The Federal Communications Commission is leading the charge within the Trump administration to give a boost to media conglomerates.
Republican appointees at the FCC are moving toward the complete reversal of Obama administration rules on Net Neutrality—regulations designed to preserve consumers’ access to information.
Commission Chair Ajit Pai announced the plans on Tuesday, saying “the federal government will stop micromanaging the Internet.”
The move looks set to allow micromanagement of cyberspace by multinational giants. In 2015, then-FCC Chair Tom Wheeler ruled that internet service providers (ISPs)—both home and mobile—qualified as “common carriers,” under Title II of the Communications Act. The order prevented telecoms giants from enclosing cyberspace by offering preferential access to well-funded content creators.
Mignon Clyburn, a Democrat on the FCC, warned that Tuesday’s order will allow “blocking, slowing down traffic, and paid prioritization” by ISPs.
“In just two days, many of us will join friends and family in celebrating the spirit of Thanksgiving,” Clyburn said. “But as we learned today the FCC majority is about to deliver a cornucopia full of rotten fruit, stale grains, and wilted flowers topped off with a plate full of burnt turkey.”
In his statement, Pai said that mandates on transparency will be proposed as an alternative to the Obama administration’s requirements.
The chair said ISPs should be open about any content priority policies “so that consumers can buy the service plan that’s best for them and entrepreneurs and other small businesses can have the technical information they need to innovate.”
In a separate order also announced on Tuesday, Pai revealed that the FCC will soon consider a proposal to “modify, retain, or eliminate the 39 percent national cap” on broadcast station ownership.
The threshold was set by Congress during the George W. Bush administration. Its erasure would ease the way for a proposed $3.9 billion merger between Sinclair Broadcasting and Tribune Media—a deal that would see a single company have reach into roughly 72 percent of all homes in the US.
Commissioner Clyburn blasted the move, decrying it as “yet another proposal that reportedly seeks to allow even greater media consolidation.” She also said it would be illegal, should the FCC attempt to see Pai’s proposal to its logical conclusion.
Pai has been criticized throughout his tenure for appearing to make rules that would ease Sinclair’s proposed purchase of Tribune.

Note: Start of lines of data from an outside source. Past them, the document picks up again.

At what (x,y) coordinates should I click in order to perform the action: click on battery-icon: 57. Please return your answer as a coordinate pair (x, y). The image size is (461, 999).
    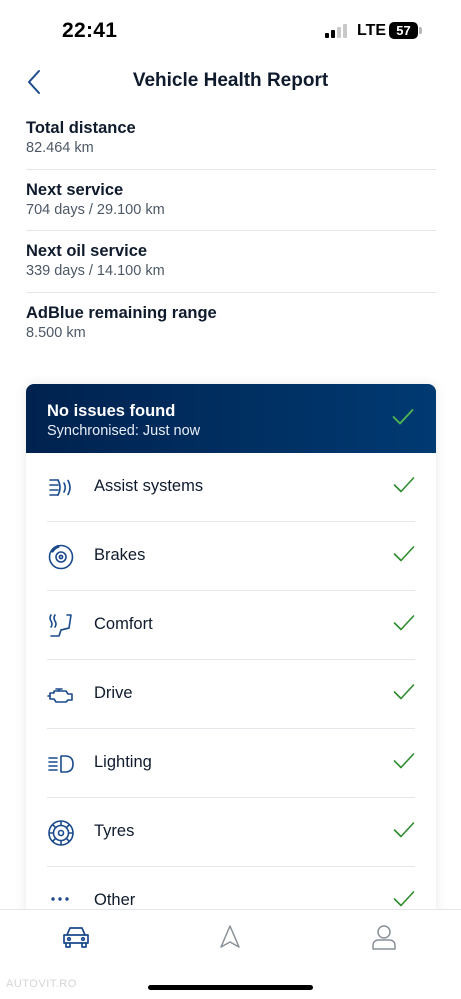
    Looking at the image, I should click on (404, 30).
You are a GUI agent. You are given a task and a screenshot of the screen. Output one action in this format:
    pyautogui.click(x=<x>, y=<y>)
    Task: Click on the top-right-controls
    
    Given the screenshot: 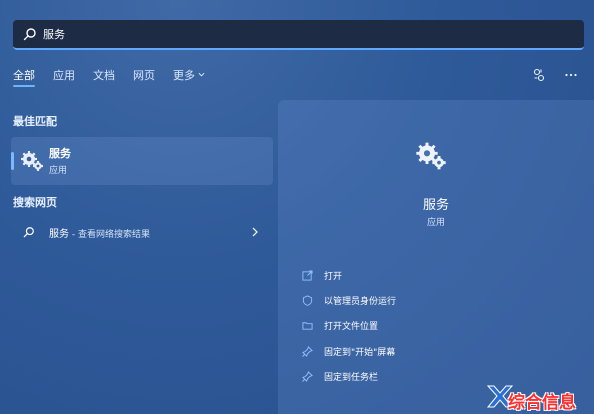 What is the action you would take?
    pyautogui.click(x=555, y=75)
    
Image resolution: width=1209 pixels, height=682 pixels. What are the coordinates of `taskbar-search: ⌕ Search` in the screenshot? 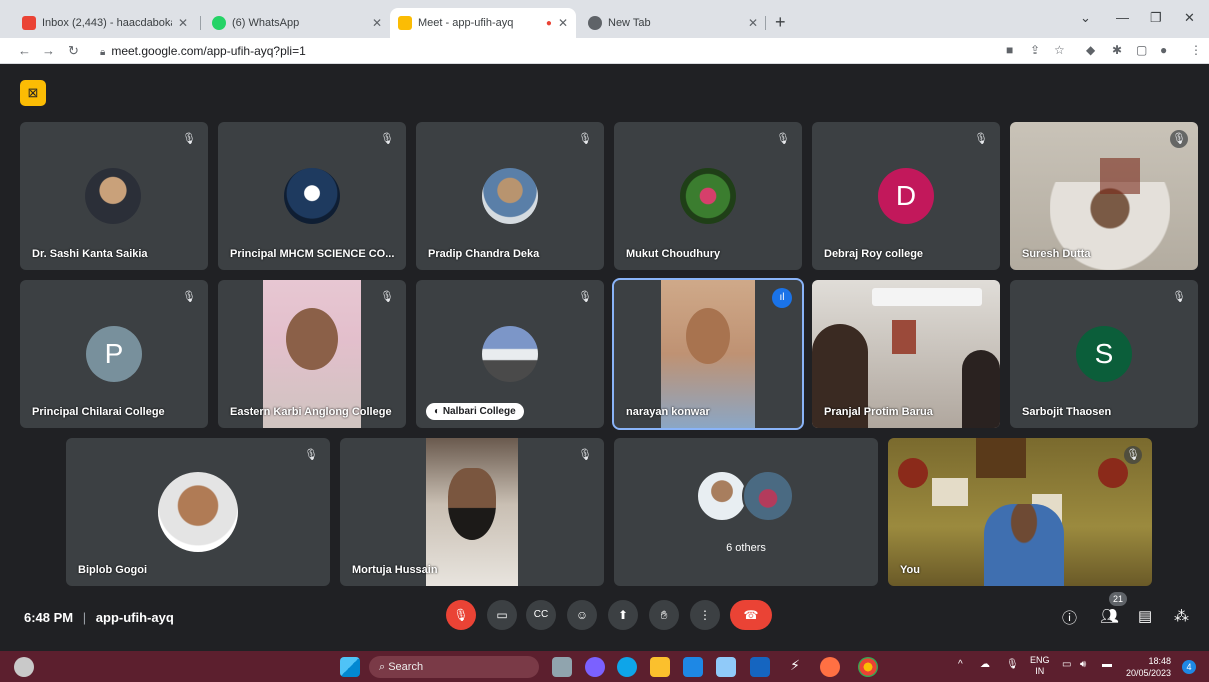 It's located at (454, 667).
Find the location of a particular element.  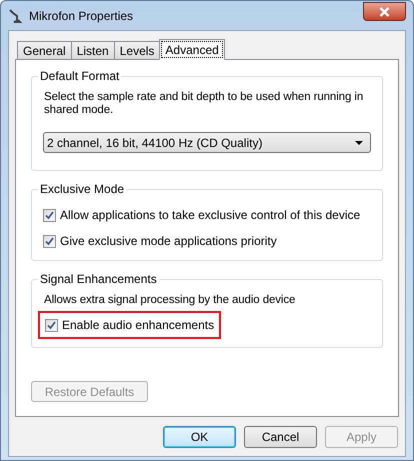

microphone-icon is located at coordinates (16, 16).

Jessica Rosenworcel, the second Democratic appointee on the FCC, has said Pai should be investigated for his ties to the behemoth.
“If you look at the series of media policy decisions that has been made by this commission, they all seem to serve Sinclair Broadcasting’s business plans,” Rosenworcel said last month.
Immediately after Donald Trump’s election last November, Pai met with Sinclair executives, while still a Republican Commissioner under Obama.
During last year’s campaign, Sinclair gave Trump flattering coverage that included segments classified as “must run,” in an order to station managers. In April, Sinclair gave an on-air commentary job to Boris Epshteyn, a former Trump campaign and White House aide.
In recent weeks, other regulators within the Trump administration haven’t been so keen on deferring to major media conglomerates. On Monday, the Justice Department officially announced it would be suing to stop a merger between Time Warner and AT&T.
Liberal critics of the Trump administration have raised concerns that antitrust enforcement in this case could be used as a cudgel against CNN. The President and the network have repeatedly clashed over the latter’s coverage of the former–despite CNN’s insistence on giving Trump wall-to-wall coverage at a critical point during the Republican Primary.
AT&T, however, reportedly offered to sell CNN after the Justice Department asked it to divest from Turner Broadcasting or DirectTV. Turner channels include CNN, HBO, and TNT.